The finding of the inverse association between the number of surfactant doses and the presence of a VTIPA < 7cm and RV < 150mL/kg/minute differed from observations in the literature. Sehgal et al. reported an increase in the RVO and a reduction in the LV output after surfactant was given in the first hour of life.(24) Additionally, Vitali et al. did not observe changes in ventricular function measurements 2 hours after surfactant administration but described an improvement in the output of both ventricles and the TAPSE 24 hours later.(25) In fact, the administration of exogenous surfactant is followed by pulmonary recruitment, which results in a reduction of pulmonary vascular resistance.(5) Therefore, the following outcomes would be expected: an increase in the right ventricular output due to a reduced afterload and possibly a decrease in systemic perfusion due to an increase in left-to-right shunting through the ductus arteriosus, which usually is patent on the first day of life in preterm infants.(24)

In the present study, the worst cardiac function was exhibited by patients who used a greater number of surfactant doses and could be explained, in part, by two factors.
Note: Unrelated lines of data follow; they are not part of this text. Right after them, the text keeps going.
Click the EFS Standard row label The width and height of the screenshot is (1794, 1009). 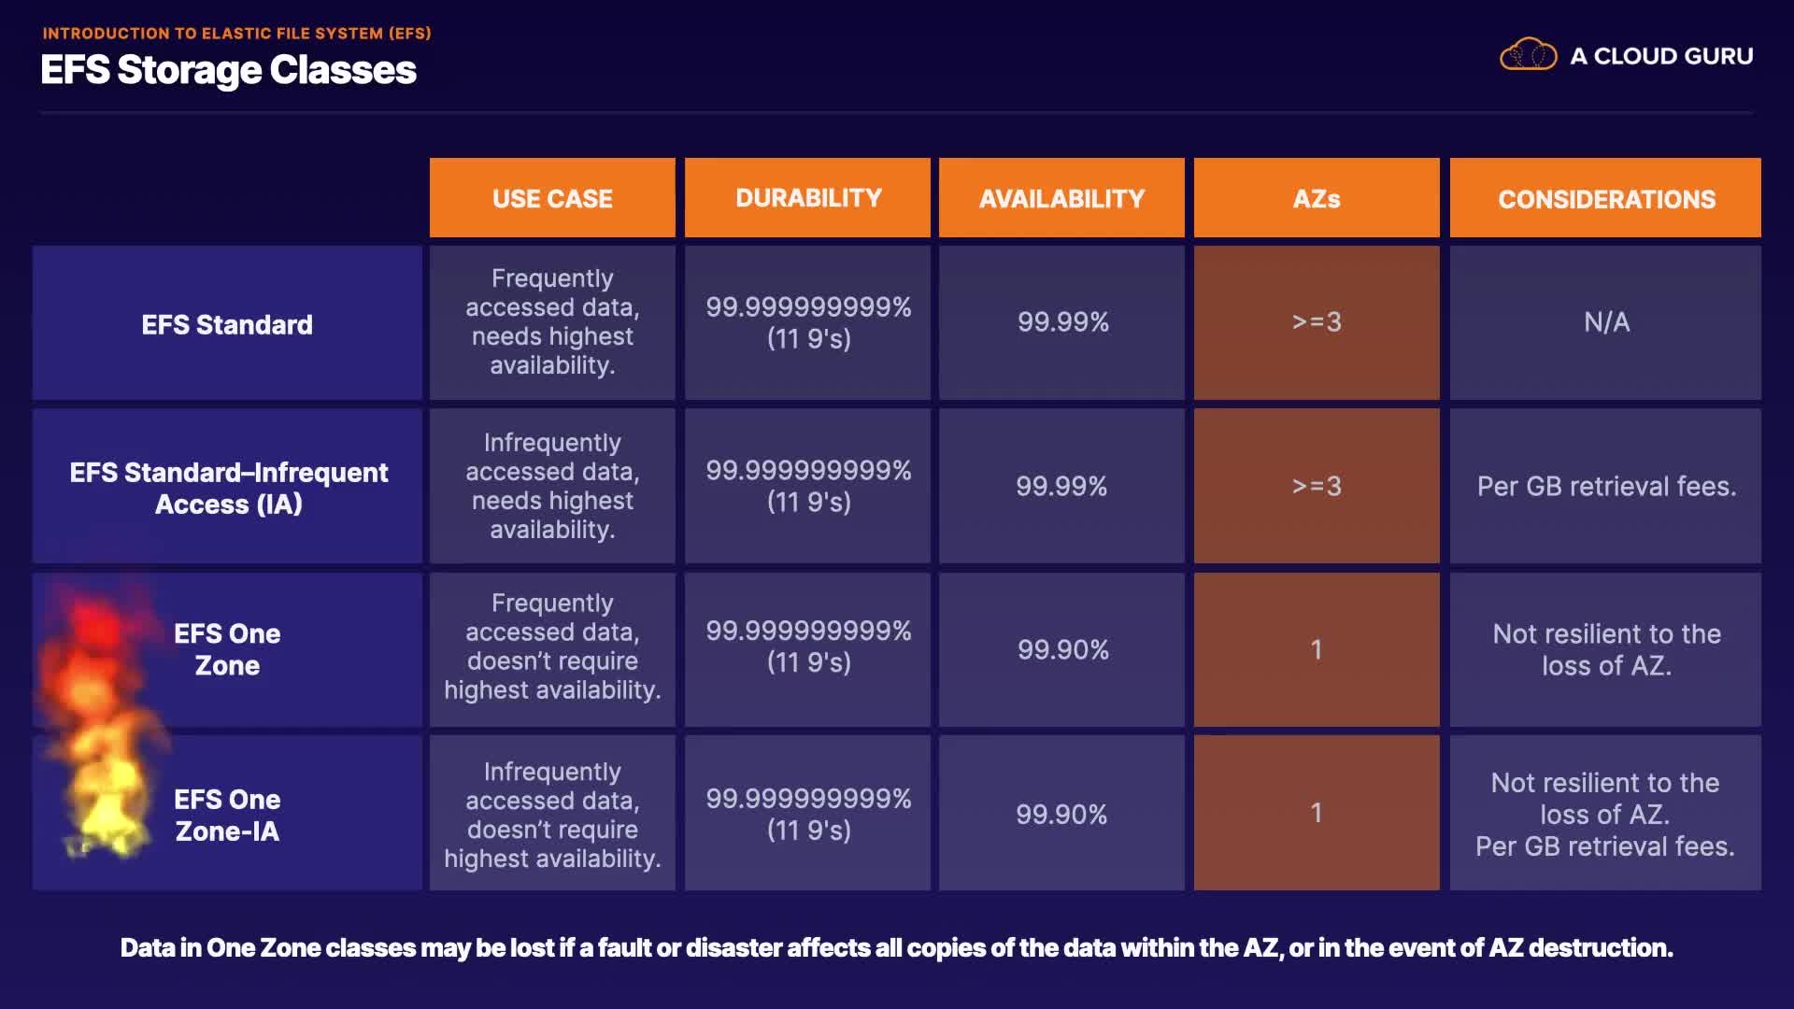(227, 324)
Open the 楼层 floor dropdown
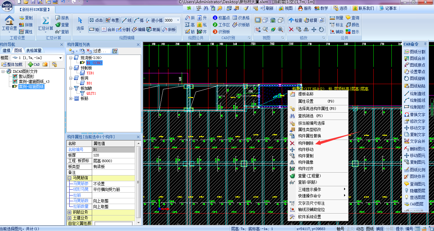Image resolution: width=434 pixels, height=231 pixels. pyautogui.click(x=60, y=58)
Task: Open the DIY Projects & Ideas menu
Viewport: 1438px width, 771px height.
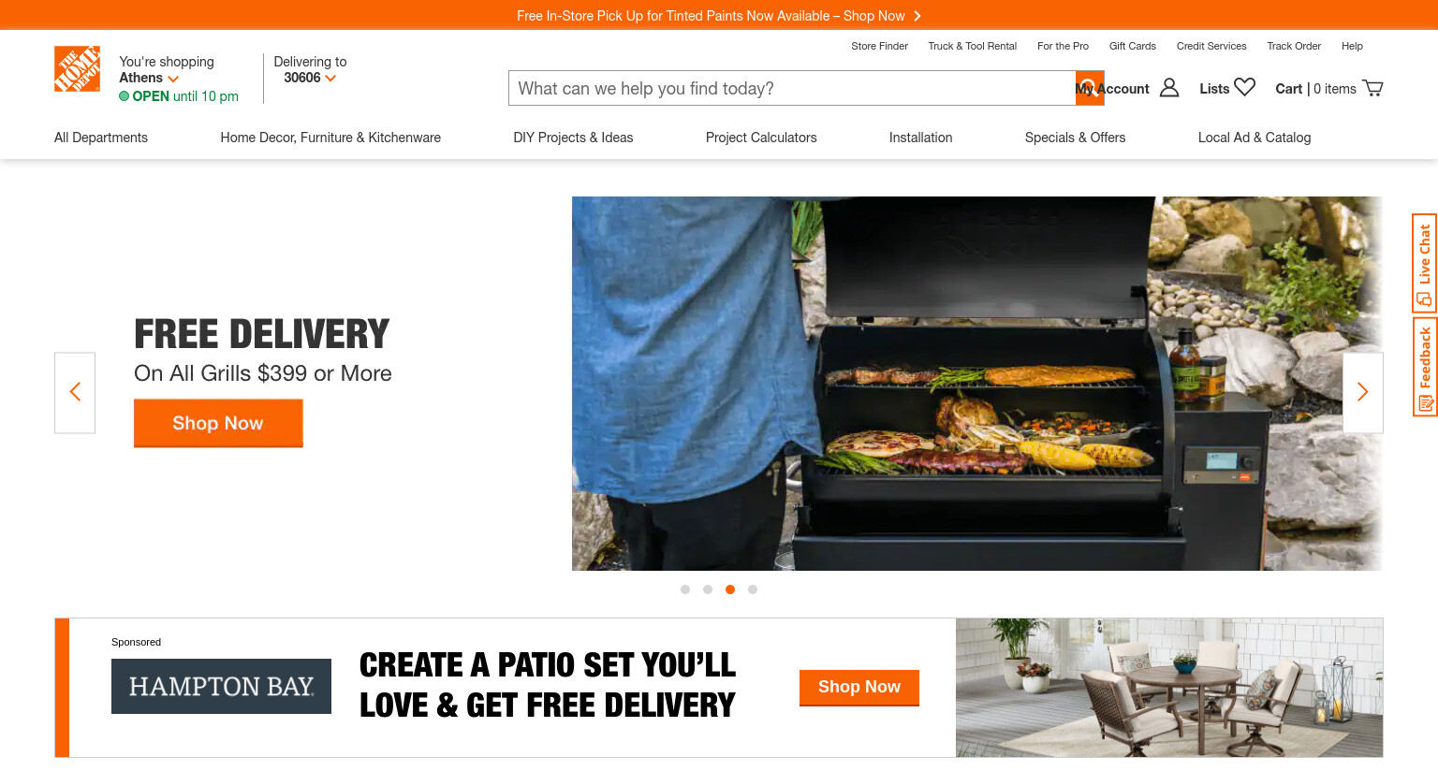Action: (x=573, y=138)
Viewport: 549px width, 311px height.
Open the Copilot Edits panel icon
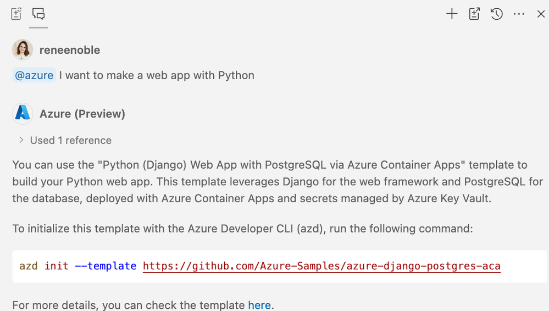(x=16, y=14)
First, we can assume that newborn infants requiring two or more doses of surfactant have more severe respiratory failure; second, in our sample, all patients who received more than one dose of surfactant were on mechanical ventilation at the time of the echocardiogram. Therefore, the hemodynamic repercussions of mechanical ventilation may have prevailed over the effects of exogenous surfactant on pulmonary compliance and vascular resistance.

The study has some limitations, such as the relatively small number of newborns. In addition, the type of ventilation used (four patients received high-frequency flow interruption ventilation) and the mean Paw may have favored the presence of cardiac dysfunction.(26)

The fact that the patients were evaluated at only one time point (within the first 24 hours of life) should also be emphasized. During this period, preterm infants are prone to myocardial dysfunction.

CONCLUSION

In newborn infants with a gestational age ≤ 32 weeks under invasive mechanical ventilation, more aggressive management of respiratory distress syndrome seems to exert a negative effect on echocardiographic parameters of cardiac function, particularly the right ventricle. New multicenter studies with a larger number of patients should be conducted to improve treatment strategies for this group of patients.